- **OBJECTIVES**
- A) In the blog post on morning writing, what time does the alarm wake the writer?
- B) Continue the blog post on morning writing from the point where it stops.
>> start EXCERPTED PASSAGE
Monday, May 23, 2011

Excommunication

It's one of those mornings. As always, my alarm wakes me a 5:48, which gives me twelve minutes to shake the sleep out of my body, drink two glasses of water, make a cup of coffee, and sit down in front of what Henry Miller called "the machine" to write. As usual, I know what I'm supposed to write about because I have decided on a topic before going to bed. But sometimes, the words just don't come. So I quickly changed my title to "ignorance", thinking I could at least write about that, and then, when nothing came, I thought of that line from part three of Miller's Big Sur and the Oranges of Hieronymus Bosch called "Paradise Lost" (also published as a separate novella under the title A Devil in Paradise):

"It was too wonderful a morning to surrender myself to the machine." (354)

If you're up now, at 6:26 on the twenty-third of May, 2011, in Copenhagen, you will know it is indeed a beautiful morning. But that is no excuse not to excercise your prose (if that's what your plan lays out, what your discipline requires.) But what do you do when nothing comes?

Let me admit that I've been feeling a bit sorry for myself these last few weeks. My life has been quite hectic; too many "projects", not enough time to reflect, and not enough time to write seriously about serious things.
>> end EXCERPTED PASSAGE
>> start STORED RECORDS
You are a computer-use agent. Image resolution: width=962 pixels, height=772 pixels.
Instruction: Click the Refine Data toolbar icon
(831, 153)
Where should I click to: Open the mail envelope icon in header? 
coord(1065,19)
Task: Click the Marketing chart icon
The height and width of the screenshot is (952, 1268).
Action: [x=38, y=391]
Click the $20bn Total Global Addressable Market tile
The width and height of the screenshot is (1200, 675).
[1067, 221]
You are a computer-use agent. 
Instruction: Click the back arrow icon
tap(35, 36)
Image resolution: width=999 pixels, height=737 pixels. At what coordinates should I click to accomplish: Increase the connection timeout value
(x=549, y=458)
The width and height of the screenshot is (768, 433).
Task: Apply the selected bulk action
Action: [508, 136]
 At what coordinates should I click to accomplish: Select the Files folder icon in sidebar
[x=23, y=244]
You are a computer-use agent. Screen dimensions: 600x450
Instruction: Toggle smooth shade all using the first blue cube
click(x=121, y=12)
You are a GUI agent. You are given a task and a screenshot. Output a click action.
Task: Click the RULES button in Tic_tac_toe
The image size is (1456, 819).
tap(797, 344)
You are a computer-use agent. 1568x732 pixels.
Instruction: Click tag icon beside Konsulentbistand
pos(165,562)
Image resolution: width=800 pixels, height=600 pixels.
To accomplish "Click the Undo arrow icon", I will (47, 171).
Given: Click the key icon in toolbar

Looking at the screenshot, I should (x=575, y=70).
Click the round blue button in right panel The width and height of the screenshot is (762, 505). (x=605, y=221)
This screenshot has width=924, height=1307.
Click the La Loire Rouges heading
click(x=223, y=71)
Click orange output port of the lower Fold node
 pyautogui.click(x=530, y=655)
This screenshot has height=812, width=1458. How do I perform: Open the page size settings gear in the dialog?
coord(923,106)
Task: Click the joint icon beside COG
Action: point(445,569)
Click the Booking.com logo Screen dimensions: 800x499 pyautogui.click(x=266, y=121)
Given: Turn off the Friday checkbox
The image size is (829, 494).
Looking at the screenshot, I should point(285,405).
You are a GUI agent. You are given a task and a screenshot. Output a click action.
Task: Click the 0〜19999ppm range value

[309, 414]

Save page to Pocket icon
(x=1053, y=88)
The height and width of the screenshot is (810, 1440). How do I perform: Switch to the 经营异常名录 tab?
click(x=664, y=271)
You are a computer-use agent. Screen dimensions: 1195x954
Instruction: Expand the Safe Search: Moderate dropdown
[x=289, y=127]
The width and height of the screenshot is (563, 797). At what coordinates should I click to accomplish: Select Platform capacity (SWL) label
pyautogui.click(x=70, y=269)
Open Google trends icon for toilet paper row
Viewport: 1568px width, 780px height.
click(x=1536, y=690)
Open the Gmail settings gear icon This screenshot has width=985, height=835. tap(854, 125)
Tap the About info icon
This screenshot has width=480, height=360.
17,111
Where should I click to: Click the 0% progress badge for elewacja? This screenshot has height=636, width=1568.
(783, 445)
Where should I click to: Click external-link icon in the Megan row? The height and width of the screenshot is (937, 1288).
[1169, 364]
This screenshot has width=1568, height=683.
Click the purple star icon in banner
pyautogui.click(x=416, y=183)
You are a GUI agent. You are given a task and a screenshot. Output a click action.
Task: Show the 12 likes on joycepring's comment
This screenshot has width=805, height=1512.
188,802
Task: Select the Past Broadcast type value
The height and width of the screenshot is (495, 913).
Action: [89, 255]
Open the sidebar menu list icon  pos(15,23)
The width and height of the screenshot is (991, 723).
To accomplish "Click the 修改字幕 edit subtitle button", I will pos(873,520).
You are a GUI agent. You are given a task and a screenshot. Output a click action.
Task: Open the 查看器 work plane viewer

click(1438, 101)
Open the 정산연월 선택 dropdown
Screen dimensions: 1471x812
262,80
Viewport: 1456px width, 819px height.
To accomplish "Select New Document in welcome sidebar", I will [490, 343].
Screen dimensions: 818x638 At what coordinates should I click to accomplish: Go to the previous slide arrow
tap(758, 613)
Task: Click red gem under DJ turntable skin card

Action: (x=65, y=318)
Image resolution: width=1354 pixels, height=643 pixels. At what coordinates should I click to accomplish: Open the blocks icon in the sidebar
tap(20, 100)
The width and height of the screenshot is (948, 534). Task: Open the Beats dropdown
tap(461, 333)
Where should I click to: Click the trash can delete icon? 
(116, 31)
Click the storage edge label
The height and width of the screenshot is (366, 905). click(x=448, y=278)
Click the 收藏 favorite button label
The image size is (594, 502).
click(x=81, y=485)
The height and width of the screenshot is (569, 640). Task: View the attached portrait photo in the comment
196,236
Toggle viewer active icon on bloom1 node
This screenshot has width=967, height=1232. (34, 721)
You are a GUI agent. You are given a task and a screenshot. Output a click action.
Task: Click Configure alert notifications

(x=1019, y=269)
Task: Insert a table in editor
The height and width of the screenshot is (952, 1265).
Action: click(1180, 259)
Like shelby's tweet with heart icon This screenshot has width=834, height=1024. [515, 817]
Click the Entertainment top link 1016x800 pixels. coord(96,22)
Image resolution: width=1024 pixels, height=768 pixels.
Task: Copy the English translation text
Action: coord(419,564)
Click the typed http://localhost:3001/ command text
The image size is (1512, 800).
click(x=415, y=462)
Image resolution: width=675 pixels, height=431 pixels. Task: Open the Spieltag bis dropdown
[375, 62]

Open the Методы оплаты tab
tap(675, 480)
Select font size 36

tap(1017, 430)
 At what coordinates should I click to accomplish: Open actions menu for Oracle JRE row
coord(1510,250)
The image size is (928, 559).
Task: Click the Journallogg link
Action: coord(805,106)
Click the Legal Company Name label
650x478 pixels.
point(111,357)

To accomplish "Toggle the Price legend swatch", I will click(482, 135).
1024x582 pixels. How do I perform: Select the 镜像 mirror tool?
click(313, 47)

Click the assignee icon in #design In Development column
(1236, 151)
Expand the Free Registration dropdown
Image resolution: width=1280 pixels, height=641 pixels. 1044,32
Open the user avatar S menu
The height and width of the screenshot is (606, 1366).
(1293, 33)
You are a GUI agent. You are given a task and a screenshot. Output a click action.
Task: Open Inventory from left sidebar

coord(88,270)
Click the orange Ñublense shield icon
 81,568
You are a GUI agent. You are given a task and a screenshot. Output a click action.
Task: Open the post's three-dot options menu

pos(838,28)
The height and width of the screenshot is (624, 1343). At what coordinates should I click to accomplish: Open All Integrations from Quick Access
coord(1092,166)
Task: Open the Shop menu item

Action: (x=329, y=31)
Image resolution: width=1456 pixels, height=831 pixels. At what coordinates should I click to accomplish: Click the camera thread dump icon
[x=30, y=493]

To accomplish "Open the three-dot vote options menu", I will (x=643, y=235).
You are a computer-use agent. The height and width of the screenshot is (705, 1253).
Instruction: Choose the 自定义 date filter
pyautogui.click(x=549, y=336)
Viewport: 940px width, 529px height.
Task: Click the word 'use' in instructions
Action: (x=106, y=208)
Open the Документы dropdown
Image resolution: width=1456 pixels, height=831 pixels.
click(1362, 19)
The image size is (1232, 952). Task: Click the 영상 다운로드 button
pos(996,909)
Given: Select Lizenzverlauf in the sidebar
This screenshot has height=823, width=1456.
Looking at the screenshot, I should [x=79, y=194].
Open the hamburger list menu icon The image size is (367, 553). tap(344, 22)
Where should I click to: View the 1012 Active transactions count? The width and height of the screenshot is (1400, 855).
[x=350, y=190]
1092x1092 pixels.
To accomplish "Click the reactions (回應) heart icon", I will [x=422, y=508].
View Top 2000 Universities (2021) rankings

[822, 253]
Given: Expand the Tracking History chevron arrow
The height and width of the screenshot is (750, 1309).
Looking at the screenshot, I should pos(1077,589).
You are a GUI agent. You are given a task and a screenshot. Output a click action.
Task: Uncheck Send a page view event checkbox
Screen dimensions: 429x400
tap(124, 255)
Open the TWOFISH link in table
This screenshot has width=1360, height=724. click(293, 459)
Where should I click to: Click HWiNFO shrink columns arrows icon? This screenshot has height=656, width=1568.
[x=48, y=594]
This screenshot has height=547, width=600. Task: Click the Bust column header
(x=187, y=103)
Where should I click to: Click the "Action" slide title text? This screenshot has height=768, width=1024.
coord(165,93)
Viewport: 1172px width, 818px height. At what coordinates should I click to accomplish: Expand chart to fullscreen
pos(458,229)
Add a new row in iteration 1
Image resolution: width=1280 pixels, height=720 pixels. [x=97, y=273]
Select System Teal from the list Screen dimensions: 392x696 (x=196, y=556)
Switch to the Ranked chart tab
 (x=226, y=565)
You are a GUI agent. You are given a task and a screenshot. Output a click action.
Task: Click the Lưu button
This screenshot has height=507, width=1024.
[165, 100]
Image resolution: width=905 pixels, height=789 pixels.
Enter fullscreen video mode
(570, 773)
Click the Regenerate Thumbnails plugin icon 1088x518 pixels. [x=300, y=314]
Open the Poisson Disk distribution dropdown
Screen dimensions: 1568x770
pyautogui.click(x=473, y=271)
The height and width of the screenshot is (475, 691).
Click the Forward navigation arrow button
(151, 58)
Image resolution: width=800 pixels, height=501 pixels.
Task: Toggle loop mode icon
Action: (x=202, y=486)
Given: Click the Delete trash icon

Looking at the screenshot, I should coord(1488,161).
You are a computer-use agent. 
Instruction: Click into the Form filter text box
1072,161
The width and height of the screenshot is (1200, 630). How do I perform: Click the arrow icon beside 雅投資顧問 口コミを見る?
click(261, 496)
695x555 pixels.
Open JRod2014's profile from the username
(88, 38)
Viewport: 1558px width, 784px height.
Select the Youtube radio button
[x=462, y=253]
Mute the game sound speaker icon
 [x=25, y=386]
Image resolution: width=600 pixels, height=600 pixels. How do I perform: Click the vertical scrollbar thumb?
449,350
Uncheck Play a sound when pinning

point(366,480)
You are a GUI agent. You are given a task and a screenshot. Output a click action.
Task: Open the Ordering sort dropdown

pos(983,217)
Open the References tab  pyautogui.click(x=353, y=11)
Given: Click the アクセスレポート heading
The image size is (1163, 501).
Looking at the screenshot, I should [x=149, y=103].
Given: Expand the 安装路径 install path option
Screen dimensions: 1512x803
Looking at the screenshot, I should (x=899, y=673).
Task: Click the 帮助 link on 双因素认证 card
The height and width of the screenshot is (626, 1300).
>> end STORED RECORDS
- **OUTPUTS IN ORDER**
- A) The alarm wakes the writer at 5:48.

- B)
There is a great passage in Big Sur, where Miller describes his relationship to his muse:

That voice! It was while writing the Tropic of Capricorn (in the Villa Seurat) that the real shenanigans took place. My life being rather hectic then—I was living on six levels at once—there would come dry spells lasting for weeks some times. They didn't bother me, these lulls, because I had a firm grip on the book and an inner certainty that nothing could scotch it. One day, for no accountable reason, unless it was an overdose of riotous living, the dictation commenced. Overjoyed, and also more wary this time (especially about making notes), I would go straight to the black desk which a friend had made for me, and, plugging in all the wires, together with amplifier and callbox, I would yell: "Je t'écoute ... Vas-y!" (I'm listening ... go to it!)

(An aside: I have always loved that image of Miller sitting in front of typwriter "wired" into some cosmic callbox shouting for his muse to have at it.)

And how it would come! I didn't have to think up so much as a comma or a semicolon; it was all given, straight from the celestial recording room. Weary, I would beg for a break, an intermission, time enough, let's say, to go to the toilet or take a breath of fresh air on the balcony. Nothing doing! I had to take it in one fell swoop or risk the penalty: excommunication. The most that was permitted me was the time it took to swallow an aspirin. The john could wait, "it" seemed to think. So could lunch, dinner, or whatever it was I thought was so necessary or important. (128-9)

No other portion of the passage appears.